Thanks to the generosity of many donors who have entrusted FAI with furniture and objets d’art through inheritances, legacies and donations, at Casa Carbone we have renovated part of the rooms on the ground floor by placing furnishings and objects selected according to style, era and themes in line with the history of the house-museum.

Casa Carbone is a fin-du-siècle dwelling in the heart of Lavagna that FAI inherited from the brothers Emanuele and Siria Carbone so that it could be opened to the public as a testimony to “how and where bourgeois families lived in Liguria before the demands of our civilisation depersonalised our dwellings”.

Part of the rooms on the ground floor, dedicated to welcoming visitors, were in need of renovation. Restoration and rearrangement were personally supervised by the famous interior architect Filippo Perego from Cremnago, who had already generously offered his professional services at the time of the inauguration of Casa Carbone. In the rooms he has harmoniously inserted furnishings and objects from various donations, selected according to style, era and themes in line with the history of the house-museum, which frame the collection of more than one hundred white and blue glasses including cups, risers, bon bon bon holders, and bottles collected and donated by Mino Baldissera and set up inside a showcase custom-designed by him and donated to the FAI.

This rearrangement is a concrete example of how each donation to FAI is preserved and enhanced.

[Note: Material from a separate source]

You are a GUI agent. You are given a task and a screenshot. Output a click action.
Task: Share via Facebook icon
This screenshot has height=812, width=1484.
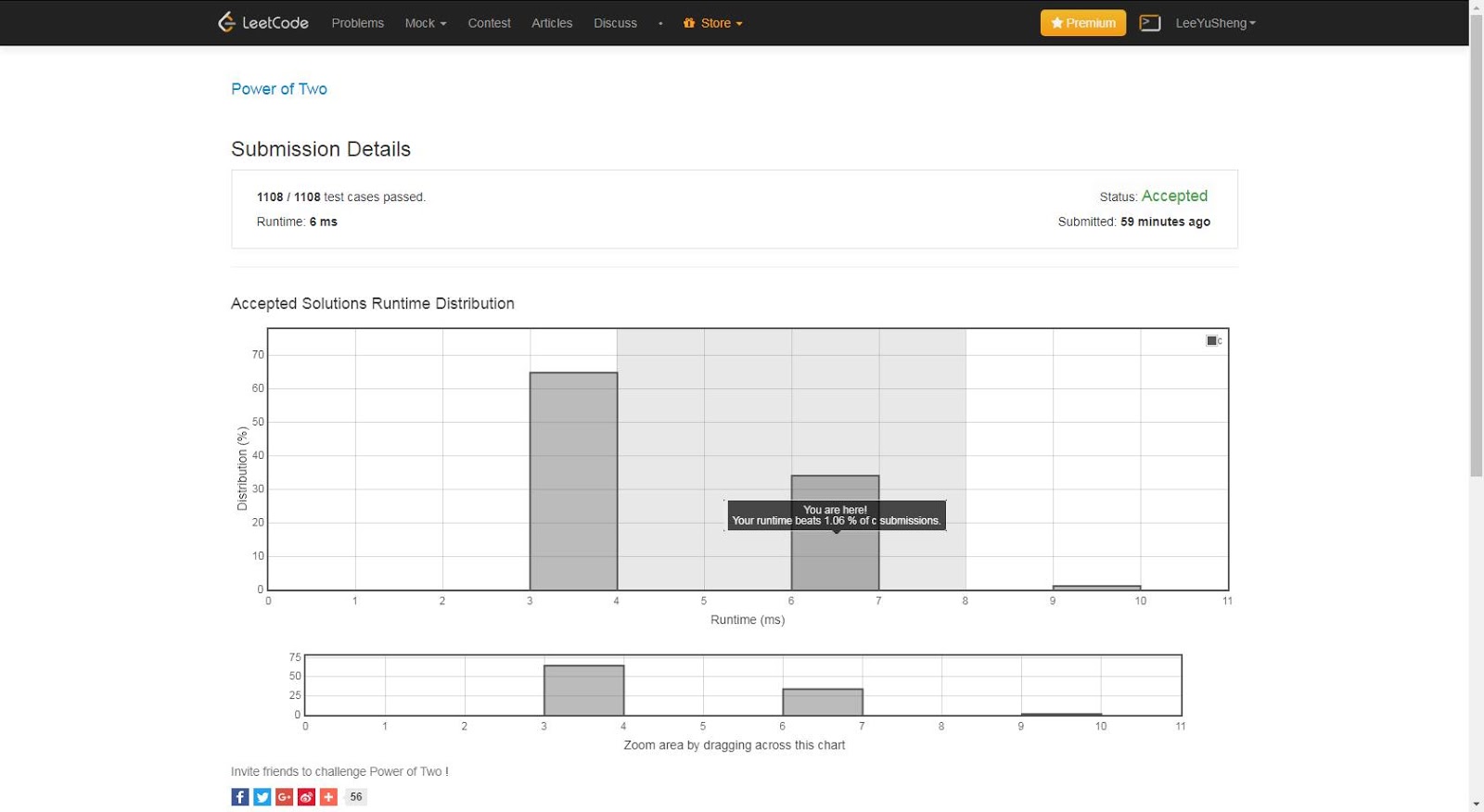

Visitors can now take a seat on sofas and armchairs, admire the paintings hanging on the walls – repainted in blue – and the furnishings that complete and enrich these cosy lounges, a new link between the House and the life of the town of Lavagna. The work also involved securing and modifying the shutters of the French windows, which now, left open, allow those who stay inside to catch a glimpse of Via Riboli and passers-by to catch a glimpse of the rooms through the glass panes inviting them to enter.

The sense of warmth and care for the home that characterised the main floor, where Emanuele and Siria lived, can now also be found in the rooms on the ground floor of Casa Carbone, where objects and furnishings welcome the visitor with new stories to tell.